Blast wall muralists resist push for sectarian themes

A private security guard passes by a painted blast wall Friday in Baghdad. Some artists who had been painting the walls are protesting suggestions to depict sectarian scenes by refusing to continue painting the walls.

? It’s art ornamenting life: murals of soothing landscapes and historical heroes covering the blast walls that are now as much a part of Baghdad’s cityscape as date palms and desert dust.

The idea took off last year when Iraqi aid groups sought to provide work for young artists – and offer a bit of hope and a splash of color to a city whose signature hue is oatmeal brown.

But fully rising above Iraq’s sectarian suspicions has proved a challenge.

Many members in the founding group of artists are putting down their brushes to protest requests from neighborhood councils to depict politically charged sectarian themes such as Sunni shrines in Sunni districts or Shiite saints in Shiite areas.

“We’d rather refuse the work than do that,” said Ali Saleem Badran, one of the original crew of muralists in the Jamaat al-Jidaar, or the Wall Group. “That is not what this work is supposed to say.”

But that is what Baghdad has become: a quilt of Sunni and Shiite enclaves after years of sectarian killings and threats. While some displaced families are crossing the lines and returning to their old neighborhoods as violence ebbs, the capital may never fully regain its place as a true mixing ground for Iraq’s religious and ethnic groups.

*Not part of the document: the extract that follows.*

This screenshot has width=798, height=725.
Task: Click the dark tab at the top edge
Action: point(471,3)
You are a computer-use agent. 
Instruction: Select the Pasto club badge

The mural project began in early 2007 when Iraqi civic groups approached aspiring and student artists, including Badran who was then in his last year of art school.

Hundreds of concrete slabs – each about 12-by-6-feet and designed to shield against car bombs and other threats – were gradually turned into an open air art gallery meant to boost spirits and kindle optimism.

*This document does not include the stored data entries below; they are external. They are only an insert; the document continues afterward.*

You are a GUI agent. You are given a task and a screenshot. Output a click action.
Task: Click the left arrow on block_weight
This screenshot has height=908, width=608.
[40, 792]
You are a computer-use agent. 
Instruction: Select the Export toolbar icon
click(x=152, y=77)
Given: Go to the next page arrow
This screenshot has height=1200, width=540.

It’s a bit like the Baghdad version of other acts of art in the face of adversity, such as the New Deal-funded murals during the Depression or the messages and figures on the western face of the Berlin Wall.

But rumbles started a few months ago, Badran said, when the program was transferred from loose government oversight to neighborhood councils that began suggesting sectarian images.

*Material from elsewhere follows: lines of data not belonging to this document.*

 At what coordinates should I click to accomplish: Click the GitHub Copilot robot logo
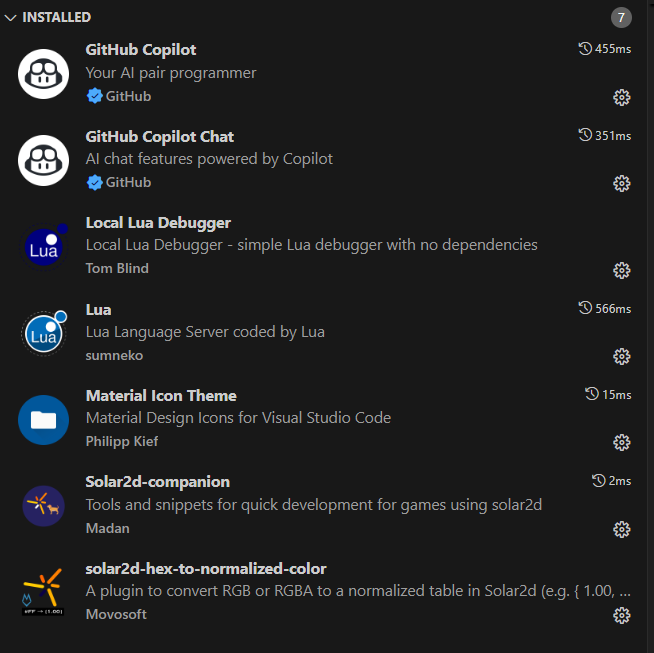click(43, 74)
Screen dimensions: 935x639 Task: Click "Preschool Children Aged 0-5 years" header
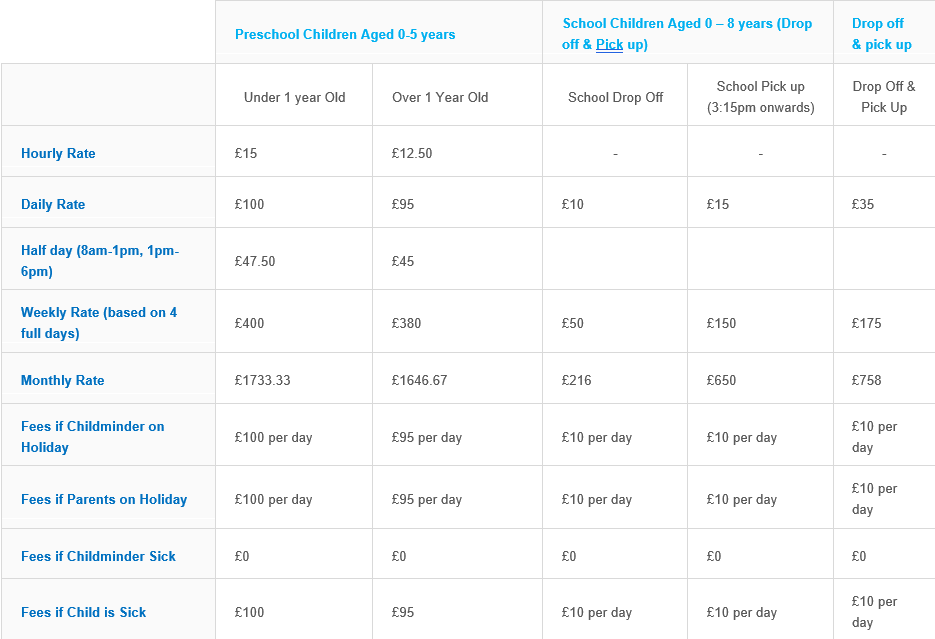pos(345,35)
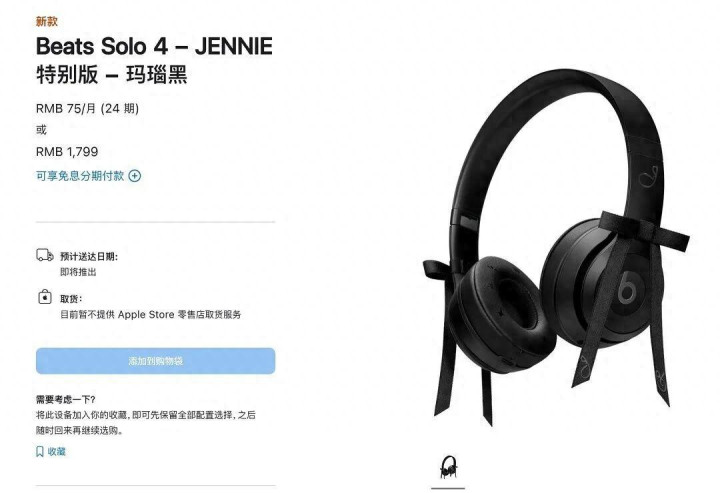Click the main Beats Solo 4 product image

[x=556, y=246]
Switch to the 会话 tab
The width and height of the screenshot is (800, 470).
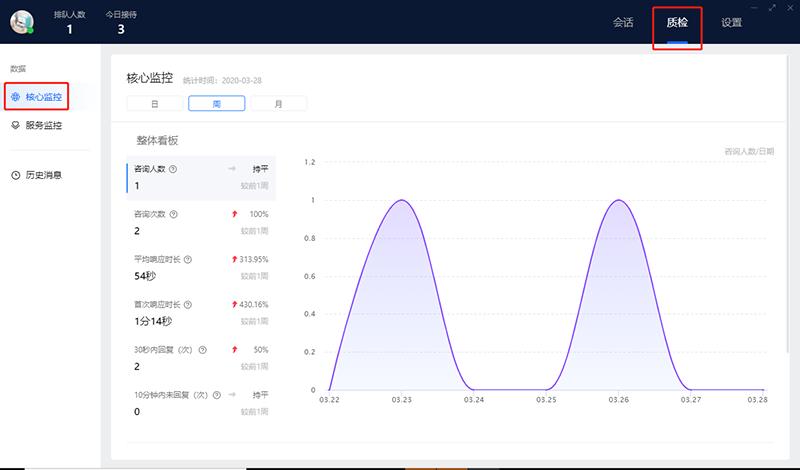(x=623, y=22)
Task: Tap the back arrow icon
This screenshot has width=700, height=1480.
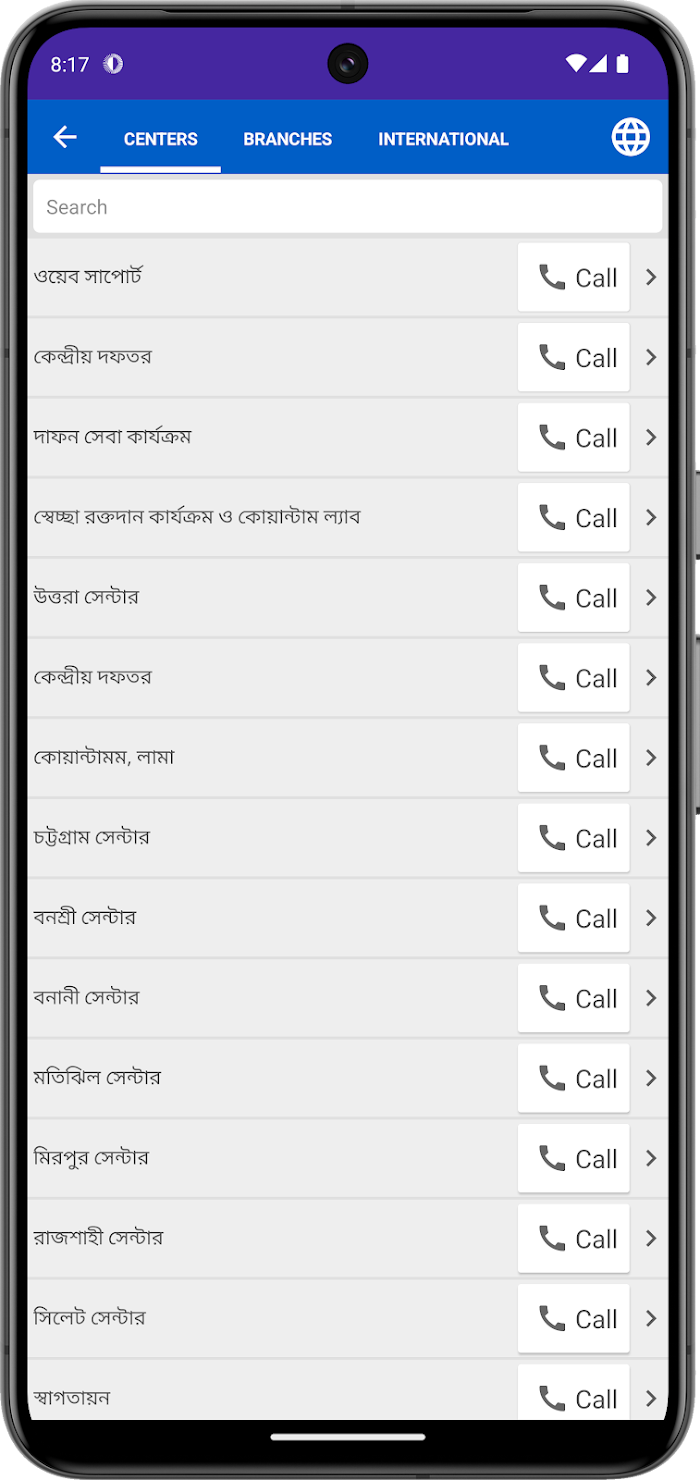Action: (65, 137)
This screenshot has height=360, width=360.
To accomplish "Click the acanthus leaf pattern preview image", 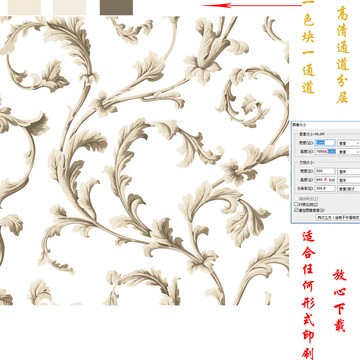I will tap(144, 161).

Many of the original artists have refused to take part. Local dabblers have often taken up the slack with less refined – but still potent – references to either Sunni or Shiite roots.

“They want to take an idea that was supposed to unite the city and express the things that divide us,” said Badran, now a professor at the Fine Arts College in northern Baghdad.

City officials have tried to clamp down on overt sectarian symbols, but watching over the miles of blast walls borders on impossible. The best they can do is appeal for reconciliation.